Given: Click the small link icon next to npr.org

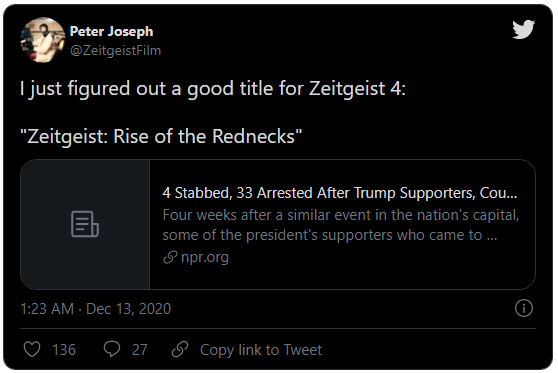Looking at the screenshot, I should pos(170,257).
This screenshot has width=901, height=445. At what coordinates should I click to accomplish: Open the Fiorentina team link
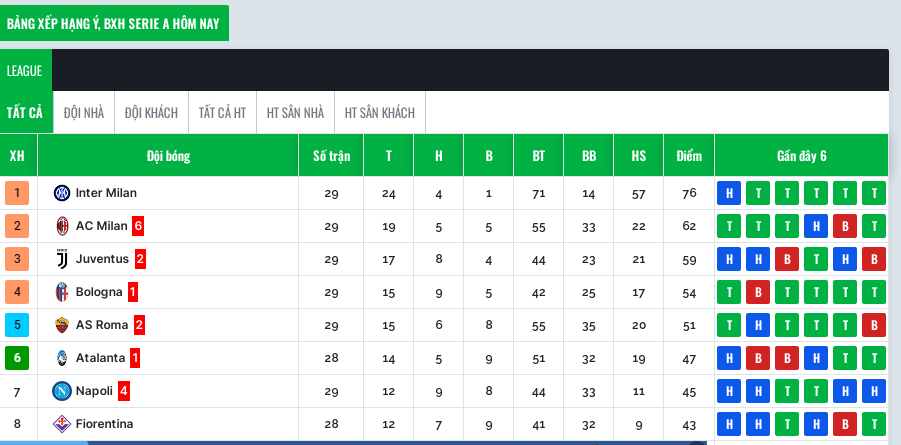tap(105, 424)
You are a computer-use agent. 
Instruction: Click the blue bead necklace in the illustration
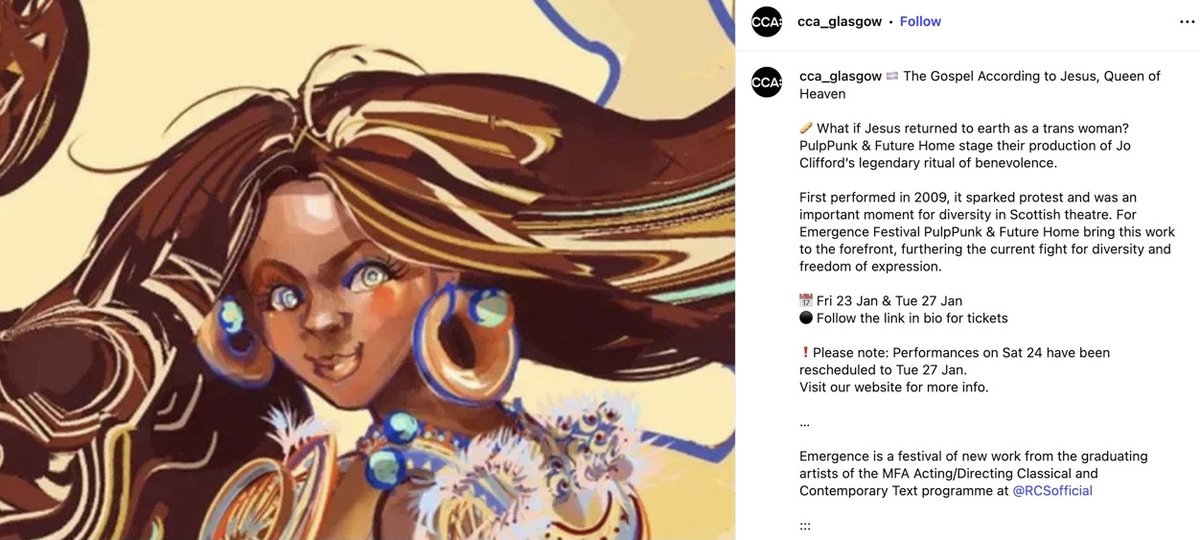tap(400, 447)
* * *
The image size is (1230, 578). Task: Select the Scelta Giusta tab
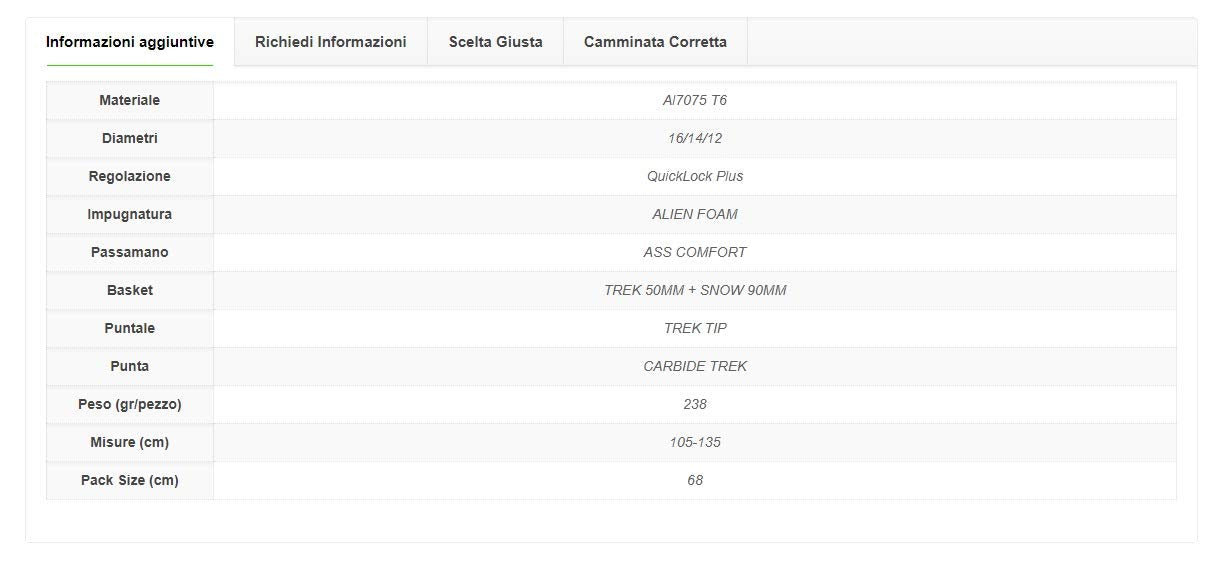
==
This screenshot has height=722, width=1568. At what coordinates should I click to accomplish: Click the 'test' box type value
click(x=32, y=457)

• [Directions]
Copy out the lines exactly, starting with the line containing "Given: Click the" and ending with the line containing "tap(105, 424)", leaving out the pictures.

• [The output]
Given: Click the small link icon next to npr.org

Looking at the screenshot, I should pos(170,257).
This screenshot has width=901, height=445. At what coordinates should I click to accomplish: Open the Fiorentina team link
tap(105, 424)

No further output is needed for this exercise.